TASK STATEMENT - Send back the entries below exactly as they appear.
※
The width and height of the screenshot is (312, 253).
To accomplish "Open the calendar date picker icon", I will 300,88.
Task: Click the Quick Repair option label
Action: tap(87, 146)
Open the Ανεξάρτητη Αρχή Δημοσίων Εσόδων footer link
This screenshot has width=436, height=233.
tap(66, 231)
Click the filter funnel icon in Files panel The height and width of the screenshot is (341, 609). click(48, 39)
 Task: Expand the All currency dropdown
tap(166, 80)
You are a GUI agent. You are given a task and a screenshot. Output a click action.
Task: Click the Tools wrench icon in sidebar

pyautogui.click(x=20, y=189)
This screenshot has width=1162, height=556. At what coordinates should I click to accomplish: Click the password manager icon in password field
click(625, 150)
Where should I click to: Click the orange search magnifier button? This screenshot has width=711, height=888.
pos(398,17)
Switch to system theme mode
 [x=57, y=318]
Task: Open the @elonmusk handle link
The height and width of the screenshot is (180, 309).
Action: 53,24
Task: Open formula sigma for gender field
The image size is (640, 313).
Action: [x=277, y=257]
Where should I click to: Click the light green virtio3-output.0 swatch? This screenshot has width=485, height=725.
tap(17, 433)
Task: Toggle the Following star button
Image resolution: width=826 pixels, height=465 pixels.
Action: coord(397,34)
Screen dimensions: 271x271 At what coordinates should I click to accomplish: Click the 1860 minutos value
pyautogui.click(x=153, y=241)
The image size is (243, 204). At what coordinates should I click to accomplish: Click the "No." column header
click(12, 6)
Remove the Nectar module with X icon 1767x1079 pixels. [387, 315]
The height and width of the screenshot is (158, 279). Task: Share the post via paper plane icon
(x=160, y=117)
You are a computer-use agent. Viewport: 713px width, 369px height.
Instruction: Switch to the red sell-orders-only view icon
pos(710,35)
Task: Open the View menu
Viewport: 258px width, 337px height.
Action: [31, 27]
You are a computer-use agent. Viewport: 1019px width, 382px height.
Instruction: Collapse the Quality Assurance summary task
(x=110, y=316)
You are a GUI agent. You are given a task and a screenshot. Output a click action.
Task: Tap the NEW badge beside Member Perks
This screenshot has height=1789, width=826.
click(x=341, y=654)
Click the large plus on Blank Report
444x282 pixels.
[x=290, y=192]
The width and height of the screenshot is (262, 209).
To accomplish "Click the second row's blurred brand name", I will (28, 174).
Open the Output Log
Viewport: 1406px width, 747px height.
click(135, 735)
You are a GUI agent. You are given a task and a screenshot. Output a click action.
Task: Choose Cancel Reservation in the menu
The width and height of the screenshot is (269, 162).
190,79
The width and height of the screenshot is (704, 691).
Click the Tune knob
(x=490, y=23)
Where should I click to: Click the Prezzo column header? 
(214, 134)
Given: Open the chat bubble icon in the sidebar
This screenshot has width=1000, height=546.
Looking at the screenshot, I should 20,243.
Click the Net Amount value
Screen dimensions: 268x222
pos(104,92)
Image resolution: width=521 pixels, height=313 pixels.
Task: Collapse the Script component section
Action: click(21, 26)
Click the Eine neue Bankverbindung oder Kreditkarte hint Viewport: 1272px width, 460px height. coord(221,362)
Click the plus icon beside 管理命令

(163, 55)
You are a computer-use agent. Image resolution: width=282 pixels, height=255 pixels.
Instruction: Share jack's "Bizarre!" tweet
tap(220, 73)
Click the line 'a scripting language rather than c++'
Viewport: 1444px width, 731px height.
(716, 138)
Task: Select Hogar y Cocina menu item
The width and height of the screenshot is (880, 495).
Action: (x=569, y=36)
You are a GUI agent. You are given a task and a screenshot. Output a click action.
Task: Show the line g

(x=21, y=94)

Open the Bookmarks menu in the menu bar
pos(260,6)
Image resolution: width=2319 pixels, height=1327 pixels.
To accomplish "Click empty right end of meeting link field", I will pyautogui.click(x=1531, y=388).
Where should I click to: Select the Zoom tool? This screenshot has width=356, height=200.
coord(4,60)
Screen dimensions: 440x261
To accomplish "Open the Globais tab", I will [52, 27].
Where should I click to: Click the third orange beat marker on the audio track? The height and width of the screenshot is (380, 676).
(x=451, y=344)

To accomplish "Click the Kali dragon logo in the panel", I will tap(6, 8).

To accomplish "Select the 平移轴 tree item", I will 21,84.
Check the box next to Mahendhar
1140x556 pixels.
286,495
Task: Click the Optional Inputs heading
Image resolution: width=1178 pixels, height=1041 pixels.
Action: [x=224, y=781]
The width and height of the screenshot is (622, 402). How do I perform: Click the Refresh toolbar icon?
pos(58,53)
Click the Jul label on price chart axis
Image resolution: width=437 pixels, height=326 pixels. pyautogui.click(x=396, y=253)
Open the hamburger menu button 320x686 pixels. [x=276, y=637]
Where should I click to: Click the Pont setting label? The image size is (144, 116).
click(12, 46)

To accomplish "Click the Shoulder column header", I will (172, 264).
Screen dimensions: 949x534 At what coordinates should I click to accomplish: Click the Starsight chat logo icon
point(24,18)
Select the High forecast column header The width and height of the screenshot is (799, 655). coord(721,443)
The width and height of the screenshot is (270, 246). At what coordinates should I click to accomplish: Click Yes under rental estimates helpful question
※
TASK SOLUTION -
The width and height of the screenshot is (312, 253).
To accomplish "Open the calendar date picker icon", I will 300,88.
Task: Click the Quick Repair option label
Action: tap(87, 146)
Open the Ανεξάρτητη Αρχή Δημοσίων Εσόδων footer link
This screenshot has width=436, height=233.
tap(66, 231)
Click the filter funnel icon in Files panel The height and width of the screenshot is (341, 609). click(48, 39)
 Task: Expand the All currency dropdown
tap(166, 80)
You are a GUI agent. You are given a task and a screenshot. Output a click action.
Task: Click the Tools wrench icon in sidebar

pyautogui.click(x=20, y=189)
This screenshot has width=1162, height=556. At what coordinates should I click to accomplish: Click the password manager icon in password field
click(625, 150)
Where should I click to: Click the orange search magnifier button? This screenshot has width=711, height=888.
pos(398,17)
Switch to system theme mode
 [x=57, y=318]
Task: Open the @elonmusk handle link
The height and width of the screenshot is (180, 309).
Action: 53,24
Task: Open formula sigma for gender field
The image size is (640, 313).
Action: [x=277, y=257]
Where should I click to: Click the light green virtio3-output.0 swatch? This screenshot has width=485, height=725.
tap(17, 433)
Task: Toggle the Following star button
Image resolution: width=826 pixels, height=465 pixels.
Action: coord(397,34)
Screen dimensions: 271x271 At what coordinates should I click to accomplish: Click the 1860 minutos value
pyautogui.click(x=153, y=241)
The image size is (243, 204). At what coordinates should I click to accomplish: Click the "No." column header
click(12, 6)
Remove the Nectar module with X icon 1767x1079 pixels. [387, 315]
The height and width of the screenshot is (158, 279). Task: Share the post via paper plane icon
(x=160, y=117)
You are a computer-use agent. Viewport: 713px width, 369px height.
Instruction: Switch to the red sell-orders-only view icon
pos(710,35)
Task: Open the View menu
Viewport: 258px width, 337px height.
Action: [31, 27]
You are a computer-use agent. Viewport: 1019px width, 382px height.
Instruction: Collapse the Quality Assurance summary task
(x=110, y=316)
You are a GUI agent. You are given a task and a screenshot. Output a click action.
Task: Tap the NEW badge beside Member Perks
This screenshot has height=1789, width=826.
click(x=341, y=654)
Click the large plus on Blank Report
444x282 pixels.
[x=290, y=192]
The width and height of the screenshot is (262, 209).
To accomplish "Click the second row's blurred brand name", I will (28, 174).
Open the Output Log
Viewport: 1406px width, 747px height.
click(135, 735)
You are a GUI agent. You are given a task and a screenshot. Output a click action.
Task: Choose Cancel Reservation in the menu
The width and height of the screenshot is (269, 162).
190,79
The width and height of the screenshot is (704, 691).
Click the Tune knob
(x=490, y=23)
Where should I click to: Click the Prezzo column header? 
(214, 134)
Given: Open the chat bubble icon in the sidebar
This screenshot has width=1000, height=546.
Looking at the screenshot, I should 20,243.
Click the Net Amount value
Screen dimensions: 268x222
pos(104,92)
Image resolution: width=521 pixels, height=313 pixels.
Task: Collapse the Script component section
Action: click(21, 26)
Click the Eine neue Bankverbindung oder Kreditkarte hint Viewport: 1272px width, 460px height. coord(221,362)
Click the plus icon beside 管理命令

(163, 55)
You are a computer-use agent. Image resolution: width=282 pixels, height=255 pixels.
Instruction: Share jack's "Bizarre!" tweet
tap(220, 73)
Click the line 'a scripting language rather than c++'
Viewport: 1444px width, 731px height.
(716, 138)
Task: Select Hogar y Cocina menu item
The width and height of the screenshot is (880, 495).
Action: (x=569, y=36)
You are a GUI agent. You are given a task and a screenshot. Output a click action.
Task: Show the line g

(x=21, y=94)

Open the Bookmarks menu in the menu bar
pos(260,6)
Image resolution: width=2319 pixels, height=1327 pixels.
To accomplish "Click empty right end of meeting link field", I will pyautogui.click(x=1531, y=388).
Where should I click to: Select the Zoom tool? This screenshot has width=356, height=200.
coord(4,60)
Screen dimensions: 440x261
To accomplish "Open the Globais tab", I will [52, 27].
Where should I click to: Click the third orange beat marker on the audio track? The height and width of the screenshot is (380, 676).
(x=451, y=344)

To accomplish "Click the Kali dragon logo in the panel", I will tap(6, 8).

To accomplish "Select the 平移轴 tree item", I will 21,84.
Check the box next to Mahendhar
1140x556 pixels.
286,495
Task: Click the Optional Inputs heading
Image resolution: width=1178 pixels, height=1041 pixels.
Action: [x=224, y=781]
The width and height of the screenshot is (622, 402). How do I perform: Click the Refresh toolbar icon?
pos(58,53)
Click the Jul label on price chart axis
Image resolution: width=437 pixels, height=326 pixels. pyautogui.click(x=396, y=253)
Open the hamburger menu button 320x686 pixels. [x=276, y=637]
Where should I click to: Click the Pont setting label? The image size is (144, 116).
click(12, 46)

To accomplish "Click the Shoulder column header", I will (172, 264).
Screen dimensions: 949x534 At what coordinates should I click to accomplish: Click the Starsight chat logo icon
point(24,18)
Select the High forecast column header The width and height of the screenshot is (799, 655). coord(721,443)
The width and height of the screenshot is (270, 246). At what coordinates should I click to accomplish: Click Yes under rental estimates helpful question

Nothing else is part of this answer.